Hackernews = 99.9% idle , 0 rendering
Your new blog = 94% idle, 4.7% rendering + painting
Someone mentioned the fans / activity monitor showing cpu usage as well
Even with full static generation, Next.js still makes your site a React application. A page might be pre-rendered completely on the server, but Next will still ship JS to the client for hydrating ... zero dynamic content. Here, speed is not a concern for me (I believe the performance impact (ab)using React for text content is negligible), but the fact that it is just ... not ideal?, irks me so much.
Then I turn to Zola, a more traditional SSG, but then for any interactivity or demo in the posts, I need to add my own vanilla JS, which is a hassle to maintain, and I am not a very good developer. (Though Zola is excellent for completely static sites, much nicer than Hugo IMO.)
I want the site to have zero JS except the sprinkle of React components in the middle of otherwisr semantic DOM nodes for content. The fact that this was seemingly impossible in Next.js is just mind-boggling to me. Then I discovered Astro, which does exactly what I want, no more, no less. Only write markdown? Slap in the official Markdown plugin. Want latex math? Slap in the official remark/rehype plugins and katex stylesheet. Want react components in the middle of the post? Just import it into MDX files. The result? Absolutely no JS if there are no React components, otherwise the only JS shipped is restricted to those components.
(That should have been the logical way to build frontend, and now Next.js is following Remix and Astro with its fine-grained component approach using RSC. Too bad the last time I tried the app router, all markdown plugins broke, while Astro is building my site beautifully.)
Last time I created a blog I aimed to have it up that day.
IMO the text is more important than the HTML and CSS
Of course, I'm not a designer myself so I would see all of this as overkill if I tried to do it. It's enough for me to write in org-mode and export my blog as HTML with a nice template. A static file server can handle a small bunch of HTML files at scale without breaking a sweat, so no need for the JS take on SSR or AWS Lambda functions or what have you.
There are some moments when you shouldn't use WordPress. A blog is not one of those moments.
Avoiding the obvious tool for the job is classic developer trendytool syndrome.
And yes, this is what I do: maintaining 50+ sites for clients, so I have been round the block a few times, not just making this up.
Also, trying new technologies was literally a goal of the project.
WordPress is insanely customisable - it's "just php". And sure, maybe his new skill learning could be coding on WordPress :-)

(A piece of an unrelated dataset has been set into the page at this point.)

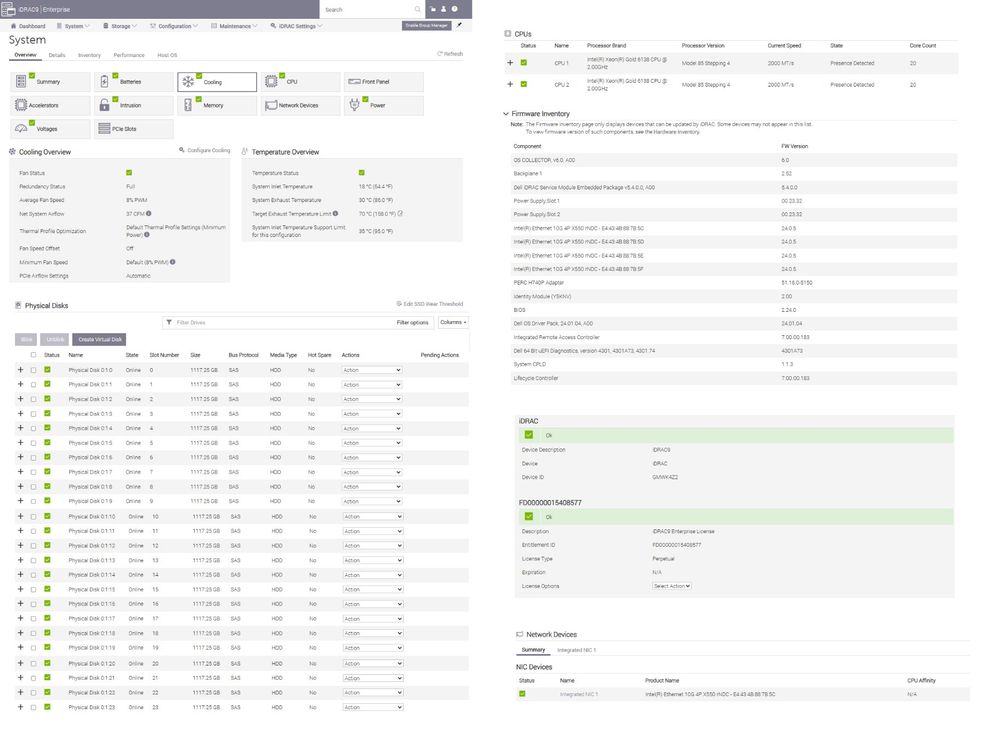This screenshot has height=750, width=984.
Task: Switch to the Inventory tab
Action: point(89,55)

I was making a point that the best tool for the job can sometimes be the one which is widely used, hugely supported, cheap to host, well understood - it may not be the trendy choice, but "trendy" is not (in my humble opinion) a terribly good criteria for tech stack decisions...

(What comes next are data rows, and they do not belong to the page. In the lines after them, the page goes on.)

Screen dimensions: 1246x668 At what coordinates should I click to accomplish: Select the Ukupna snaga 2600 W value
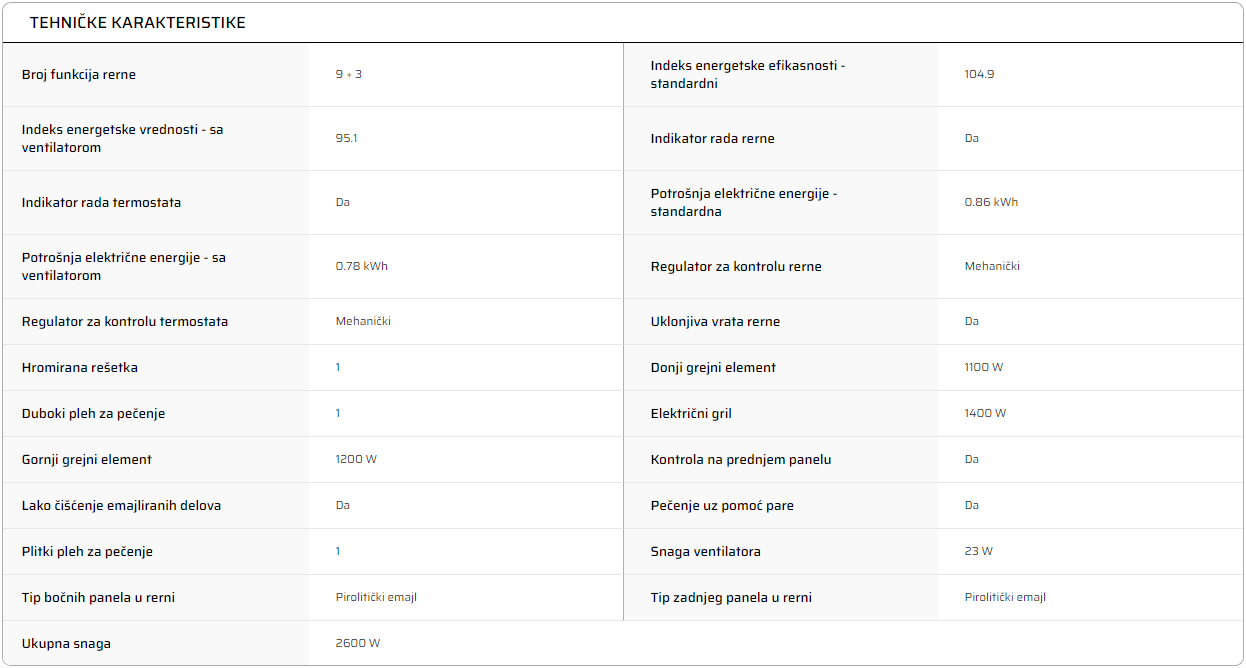pyautogui.click(x=358, y=644)
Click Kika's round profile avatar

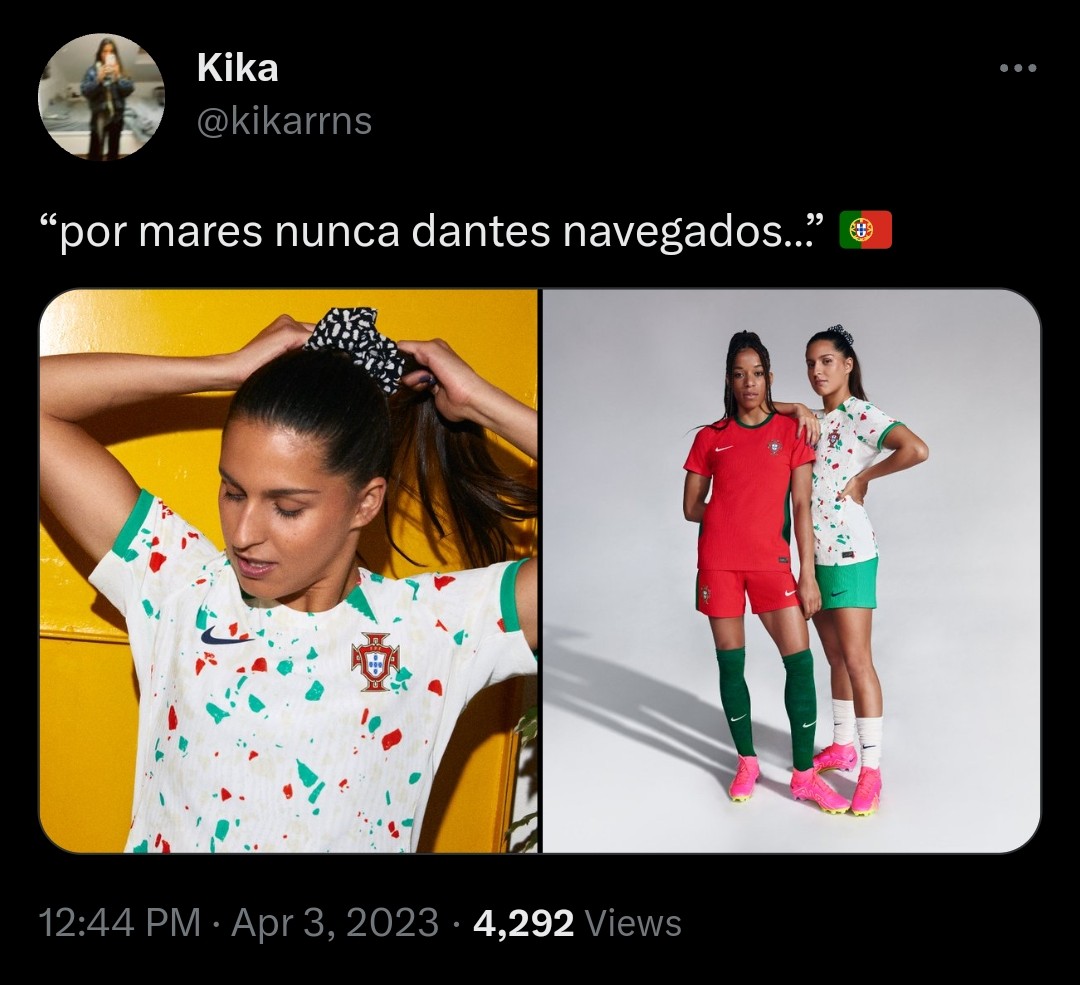coord(101,97)
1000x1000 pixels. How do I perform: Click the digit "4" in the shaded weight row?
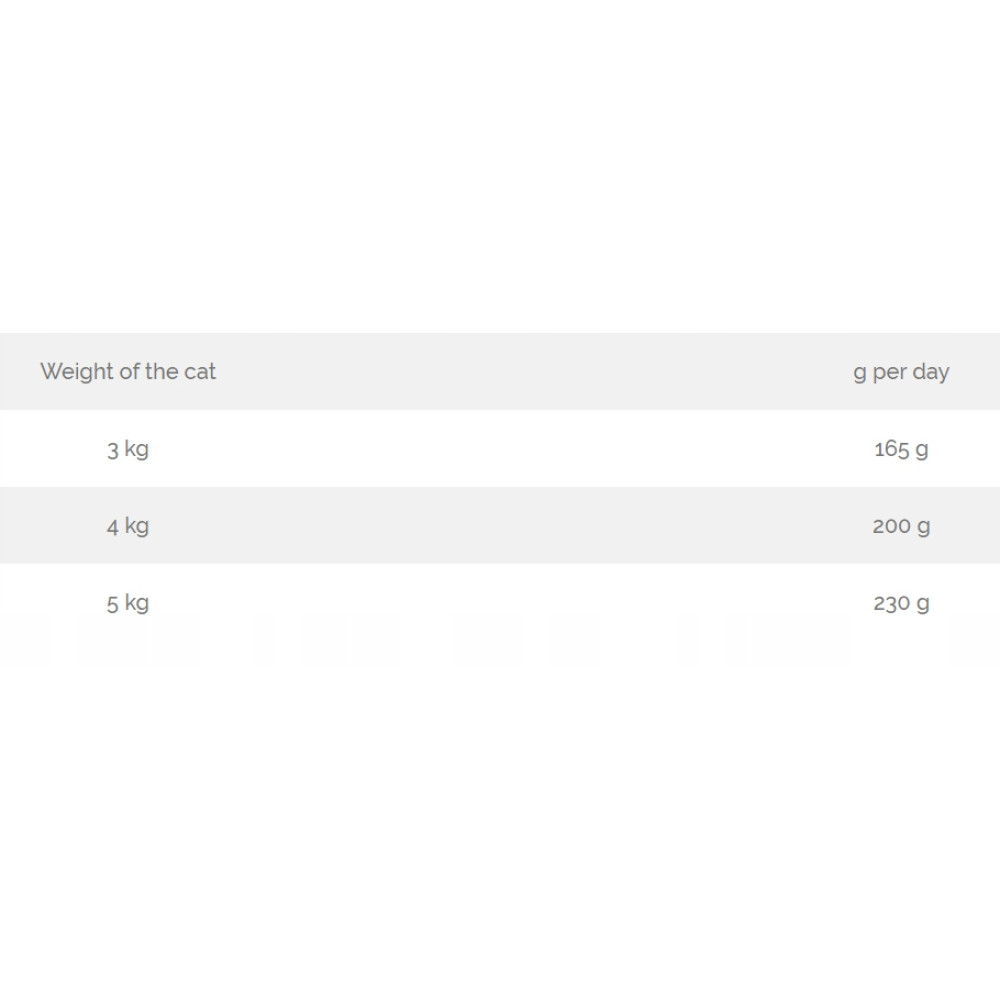coord(112,526)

If you don't want a pre-built theme, you don't need the plugin ecosystem, and you don't need/want a WYSIWYG editor, there's no reason to choose Wordpress.
So: sure, if your cdn and static files can do all of those then yeh. But it can’t.

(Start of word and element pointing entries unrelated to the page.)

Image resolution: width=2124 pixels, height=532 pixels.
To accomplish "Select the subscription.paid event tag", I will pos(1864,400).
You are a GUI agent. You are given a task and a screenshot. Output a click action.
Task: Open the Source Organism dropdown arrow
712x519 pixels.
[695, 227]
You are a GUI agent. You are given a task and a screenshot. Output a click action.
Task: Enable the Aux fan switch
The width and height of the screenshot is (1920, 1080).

It would be titled “A New Blog Post for 2024” if all he did was write a new blog post. But if you read the blog post, you’ll see that he overhauled the entirety of his blog.
Maybe an analogy would help. If you’re a game developer and you replace the game engine of your game, you might update your in-game “about/credits” page to mention “in release x.y.z we switched from Unity to Unreal Engine” — what you wouldn’t do is say “in release x.y.z we updated this in-game ‘about’ page to, well… mention that we changed the about ‘about’ page to now state that we changed the ‘about’ page”.